要素検索の項目:
******
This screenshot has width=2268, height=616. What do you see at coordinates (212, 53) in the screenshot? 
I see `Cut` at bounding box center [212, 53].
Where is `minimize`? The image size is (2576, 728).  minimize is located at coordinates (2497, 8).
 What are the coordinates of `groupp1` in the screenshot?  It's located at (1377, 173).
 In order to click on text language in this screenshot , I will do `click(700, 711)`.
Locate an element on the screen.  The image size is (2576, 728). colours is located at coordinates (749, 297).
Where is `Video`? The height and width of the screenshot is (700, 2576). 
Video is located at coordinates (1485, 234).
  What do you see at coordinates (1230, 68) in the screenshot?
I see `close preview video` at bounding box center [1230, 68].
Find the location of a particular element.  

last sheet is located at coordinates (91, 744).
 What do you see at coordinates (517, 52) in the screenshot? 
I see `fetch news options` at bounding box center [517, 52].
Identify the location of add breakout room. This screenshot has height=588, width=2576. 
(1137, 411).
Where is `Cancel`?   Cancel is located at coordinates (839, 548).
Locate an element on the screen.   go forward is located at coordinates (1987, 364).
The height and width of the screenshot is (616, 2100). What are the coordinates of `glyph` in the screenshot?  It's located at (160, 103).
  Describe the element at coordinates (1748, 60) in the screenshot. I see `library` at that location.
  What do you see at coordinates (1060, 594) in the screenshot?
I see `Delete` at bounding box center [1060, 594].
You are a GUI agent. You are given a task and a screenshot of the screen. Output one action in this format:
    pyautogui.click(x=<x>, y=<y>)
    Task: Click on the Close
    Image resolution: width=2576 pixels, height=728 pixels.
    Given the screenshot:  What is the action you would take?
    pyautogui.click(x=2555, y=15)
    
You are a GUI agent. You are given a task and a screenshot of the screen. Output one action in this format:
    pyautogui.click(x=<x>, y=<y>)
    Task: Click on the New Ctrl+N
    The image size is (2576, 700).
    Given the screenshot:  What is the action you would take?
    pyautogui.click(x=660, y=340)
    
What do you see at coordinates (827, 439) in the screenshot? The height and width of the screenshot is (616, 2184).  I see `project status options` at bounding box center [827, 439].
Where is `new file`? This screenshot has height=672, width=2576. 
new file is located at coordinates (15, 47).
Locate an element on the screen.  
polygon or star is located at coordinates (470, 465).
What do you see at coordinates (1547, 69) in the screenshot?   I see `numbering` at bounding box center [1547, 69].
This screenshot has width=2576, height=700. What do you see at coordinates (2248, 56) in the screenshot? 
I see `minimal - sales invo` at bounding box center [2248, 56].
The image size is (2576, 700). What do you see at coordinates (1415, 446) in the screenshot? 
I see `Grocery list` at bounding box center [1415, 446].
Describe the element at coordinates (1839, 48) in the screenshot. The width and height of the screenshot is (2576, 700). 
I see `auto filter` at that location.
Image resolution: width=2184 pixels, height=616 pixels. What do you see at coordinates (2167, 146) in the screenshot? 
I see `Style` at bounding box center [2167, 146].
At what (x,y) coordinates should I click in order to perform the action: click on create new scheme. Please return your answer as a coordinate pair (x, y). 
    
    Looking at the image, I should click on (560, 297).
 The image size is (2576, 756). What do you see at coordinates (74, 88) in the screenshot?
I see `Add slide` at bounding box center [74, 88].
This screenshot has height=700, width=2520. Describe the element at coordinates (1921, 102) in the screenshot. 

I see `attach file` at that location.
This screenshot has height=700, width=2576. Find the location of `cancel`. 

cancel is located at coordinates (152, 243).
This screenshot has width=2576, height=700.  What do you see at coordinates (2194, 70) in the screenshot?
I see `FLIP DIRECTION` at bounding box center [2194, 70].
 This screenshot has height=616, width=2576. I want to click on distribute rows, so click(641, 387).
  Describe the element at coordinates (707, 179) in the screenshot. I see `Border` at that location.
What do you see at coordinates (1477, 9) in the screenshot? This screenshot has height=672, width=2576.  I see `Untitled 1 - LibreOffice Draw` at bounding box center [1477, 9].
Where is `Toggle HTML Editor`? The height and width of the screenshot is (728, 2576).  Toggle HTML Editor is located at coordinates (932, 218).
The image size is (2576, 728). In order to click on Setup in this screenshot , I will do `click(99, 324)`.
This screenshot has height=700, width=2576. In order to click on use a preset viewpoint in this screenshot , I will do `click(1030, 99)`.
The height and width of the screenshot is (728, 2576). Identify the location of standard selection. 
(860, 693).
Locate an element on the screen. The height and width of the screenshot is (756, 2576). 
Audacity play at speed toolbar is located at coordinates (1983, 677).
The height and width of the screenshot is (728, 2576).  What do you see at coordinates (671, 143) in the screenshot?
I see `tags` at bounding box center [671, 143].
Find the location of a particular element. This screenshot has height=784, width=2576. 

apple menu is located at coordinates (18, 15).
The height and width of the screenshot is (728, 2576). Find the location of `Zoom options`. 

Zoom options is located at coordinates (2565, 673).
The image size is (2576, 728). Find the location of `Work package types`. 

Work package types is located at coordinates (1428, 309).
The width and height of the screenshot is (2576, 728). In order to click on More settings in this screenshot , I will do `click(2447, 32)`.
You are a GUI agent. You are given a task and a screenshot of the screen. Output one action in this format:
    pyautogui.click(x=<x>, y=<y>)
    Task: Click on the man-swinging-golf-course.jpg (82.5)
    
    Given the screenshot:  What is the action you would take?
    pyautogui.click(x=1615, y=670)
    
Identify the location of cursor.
******
▶ **課題**
上の項目のすべての行を、「番号」と「項目の行」の二列からなるMarkdownの表に変換しなさい。空行は含めないこと。

▶ **解答**
| 番号 | 項目の行 |
|---|---|
| 1 | This screenshot has width=2268, height=616. What do you see at coordinates (212, 53) in the screenshot?  |
| 2 | I see `Cut` at bounding box center [212, 53]. |
| 3 | Where is `minimize`? The image size is (2576, 728).  minimize is located at coordinates (2497, 8). |
| 4 |  What are the coordinates of `groupp1` in the screenshot?  It's located at (1377, 173). |
| 5 |  In order to click on text language in this screenshot , I will do `click(700, 711)`. |
| 6 | Locate an element on the screen.  The image size is (2576, 728). colours is located at coordinates (749, 297). |
| 7 | Where is `Video`? The height and width of the screenshot is (700, 2576).  |
| 8 | Video is located at coordinates (1485, 234). |
| 9 |   What do you see at coordinates (1230, 68) in the screenshot? |
| 10 | I see `close preview video` at bounding box center [1230, 68]. |
| 11 | Find the location of a particular element.   |
| 12 | last sheet is located at coordinates (91, 744). |
| 13 |  What do you see at coordinates (517, 52) in the screenshot?  |
| 14 | I see `fetch news options` at bounding box center [517, 52]. |
| 15 | Identify the location of add breakout room. This screenshot has height=588, width=2576.  |
| 16 | (1137, 411). |
| 17 | Where is `Cancel`?   Cancel is located at coordinates (839, 548). |
| 18 | Locate an element on the screen.   go forward is located at coordinates (1987, 364). |
| 19 | The height and width of the screenshot is (616, 2100). What are the coordinates of `glyph` in the screenshot?  It's located at (160, 103). |
| 20 |   Describe the element at coordinates (1748, 60) in the screenshot. I see `library` at that location. |
| 21 |   What do you see at coordinates (1060, 594) in the screenshot? |
| 22 | I see `Delete` at bounding box center [1060, 594]. |
| 23 | You are a GUI agent. You are given a task and a screenshot of the screen. Output one action in this format: |
| 24 |     pyautogui.click(x=<x>, y=<y>) |
| 25 |     Task: Click on the Close |
| 26 |     Image resolution: width=2576 pixels, height=728 pixels. |
| 27 |     Given the screenshot:  What is the action you would take? |
| 28 |     pyautogui.click(x=2555, y=15) |
| 29 | You are a GUI agent. You are given a task and a screenshot of the screen. Output one action in this format: |
| 30 |     pyautogui.click(x=<x>, y=<y>) |
| 31 |     Task: Click on the New Ctrl+N |
| 32 |     The image size is (2576, 700). |
| 33 |     Given the screenshot:  What is the action you would take? |
| 34 |     pyautogui.click(x=660, y=340) |
| 35 | What do you see at coordinates (827, 439) in the screenshot? The height and width of the screenshot is (616, 2184).  I see `project status options` at bounding box center [827, 439]. |
| 36 | Where is `new file`? This screenshot has height=672, width=2576.  |
| 37 | new file is located at coordinates (15, 47). |
| 38 | Locate an element on the screen.   |
| 39 | polygon or star is located at coordinates (470, 465). |
| 40 | What do you see at coordinates (1547, 69) in the screenshot?   I see `numbering` at bounding box center [1547, 69]. |
| 41 | This screenshot has width=2576, height=700. What do you see at coordinates (2248, 56) in the screenshot?  |
| 42 | I see `minimal - sales invo` at bounding box center [2248, 56]. |
| 43 | The image size is (2576, 700). What do you see at coordinates (1415, 446) in the screenshot?  |
| 44 | I see `Grocery list` at bounding box center [1415, 446]. |
| 45 | Describe the element at coordinates (1839, 48) in the screenshot. The width and height of the screenshot is (2576, 700).  |
| 46 | I see `auto filter` at that location. |
| 47 | Image resolution: width=2184 pixels, height=616 pixels. What do you see at coordinates (2167, 146) in the screenshot?  |
| 48 | I see `Style` at bounding box center [2167, 146]. |
| 49 | At what (x,y) coordinates should I click in order to perform the action: click on create new scheme. Please return your answer as a coordinate pair (x, y).  |
| 50 |     Looking at the image, I should click on (560, 297). |
| 51 |  The image size is (2576, 756). What do you see at coordinates (74, 88) in the screenshot? |
| 52 | I see `Add slide` at bounding box center [74, 88]. |
| 53 | This screenshot has height=700, width=2520. Describe the element at coordinates (1921, 102) in the screenshot.  |
| 54 | I see `attach file` at that location. |
| 55 | This screenshot has height=700, width=2576. Find the location of `cancel`.  |
| 56 | cancel is located at coordinates (152, 243). |
| 57 | This screenshot has width=2576, height=700.  What do you see at coordinates (2194, 70) in the screenshot? |
| 58 | I see `FLIP DIRECTION` at bounding box center [2194, 70]. |
| 59 |  This screenshot has height=616, width=2576. I want to click on distribute rows, so click(641, 387). |
| 60 |   Describe the element at coordinates (707, 179) in the screenshot. I see `Border` at that location. |
| 61 | What do you see at coordinates (1477, 9) in the screenshot? This screenshot has height=672, width=2576.  I see `Untitled 1 - LibreOffice Draw` at bounding box center [1477, 9]. |
| 62 | Where is `Toggle HTML Editor`? The height and width of the screenshot is (728, 2576).  Toggle HTML Editor is located at coordinates (932, 218). |
| 63 | The image size is (2576, 728). In order to click on Setup in this screenshot , I will do `click(99, 324)`. |
| 64 | This screenshot has height=700, width=2576. In order to click on use a preset viewpoint in this screenshot , I will do `click(1030, 99)`. |
| 65 | The height and width of the screenshot is (728, 2576). Identify the location of standard selection.  |
| 66 | (860, 693). |
| 67 | Locate an element on the screen. The height and width of the screenshot is (756, 2576).  |
| 68 | Audacity play at speed toolbar is located at coordinates (1983, 677). |
| 69 | The height and width of the screenshot is (728, 2576).  What do you see at coordinates (671, 143) in the screenshot? |
| 70 | I see `tags` at bounding box center [671, 143]. |
| 71 | Find the location of a particular element. This screenshot has height=784, width=2576.  |
| 72 | apple menu is located at coordinates (18, 15). |
| 73 | The height and width of the screenshot is (728, 2576). Find the location of `Zoom options`.  |
| 74 | Zoom options is located at coordinates (2565, 673). |
| 75 | The image size is (2576, 728). Find the location of `Work package types`.  |
| 76 | Work package types is located at coordinates (1428, 309). |
| 77 | The width and height of the screenshot is (2576, 728). In order to click on More settings in this screenshot , I will do `click(2447, 32)`. |
| 78 | You are a GUI agent. You are given a task and a screenshot of the screen. Output one action in this format: |
| 79 |     pyautogui.click(x=<x>, y=<y>) |
| 80 |     Task: Click on the man-swinging-golf-course.jpg (82.5) |
| 81 |     Given the screenshot:  What is the action you would take? |
| 82 |     pyautogui.click(x=1615, y=670) |
| 83 | Identify the location of cursor. |